United States Court of Appeals, Ninth Circuit.
Submitted April 27, 1988.*
Decided June 10, 1988.
Before SKOPIL, SCHROEDER and ALARCON, Circuit Judges.
Victor and Dorothy Swierkowski (the Swierkowskis), pro se, appeal the tax court's dismissal of their petition for redetermination for failure to prosecute. They contend the Commissioner and the tax court lacked jurisdiction over them. They also seek a writ of mandamus directing the Commissioner to respond to their jurisdictional arguments. The Commissioner requests sanctions on appeal.
The Swierkowskis contend the tax court abused its discretion in dismissing their petition for failure to prosecute because the Commissioner and the tax court lacked jurisdiction over them. This contention has no merit.
Congress has the power "to lay and collect taxes" and "to make all laws which shall be necessary and proper for carrying into execution" all of its enumerated powers. U.S. Const. art. I, Sec. 8, cls. 1 & 18. Congress has authorized the Secretary of the Treasury to make the inquiries, the determinations, and the assessments of all taxes imposed by Title 26. 26 U.S.C. Sec. 6201. The tax court is constitutional and has jurisdiction to determine the amount of a deficiency. Redhouse v. Commissioner, 728 F.2d 1249, 1253 n. 2 (9th Cir.), cert. denied, 469 U.S. 1034 (1984). The tax court's jurisdiction was invoked when the Commissioner issued a notice of deficiency advising the Swierkowskis that their 1981 tax return was deficient.

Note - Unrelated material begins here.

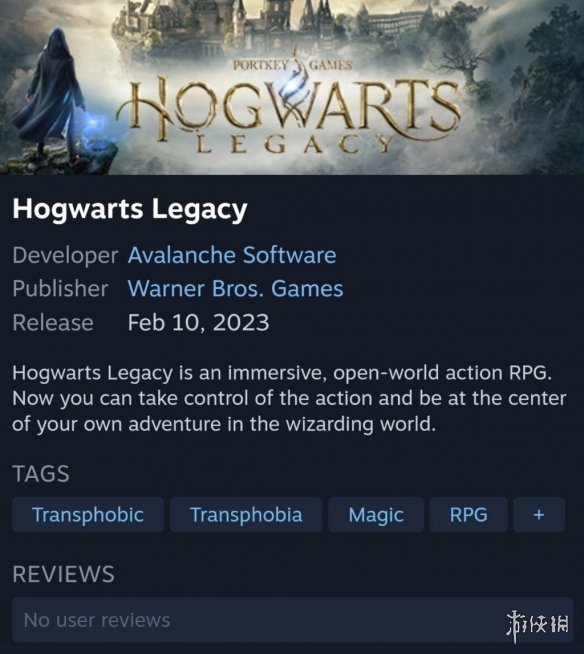584x654 pixels.
Task: Click the No user reviews box
Action: tap(292, 620)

See Abrams v. Commissioner, 814 F.2d 1356, 1357 (9th Cir.1987). Thus, the Commissioner and the tax court had jurisdiction over the Swierkowskis.
Pro se litigants challenging the Commissioner's deficiency determination must abide by the tax court rules. See Carter v. Commissioner, 784 F.2d 1006, 1008-09 (9th Cir.1986). Tax Court Rule 70 requires the parties to cooperate with discovery procedures. "Tax Court Rule 91 requires the parties to stipulate, to the fullest extent possible, to all nonprivileged matters which are relevant to a pending case." Larsen v. Commissioner, 765 F.2d 939, 941 (9th Cir.1985).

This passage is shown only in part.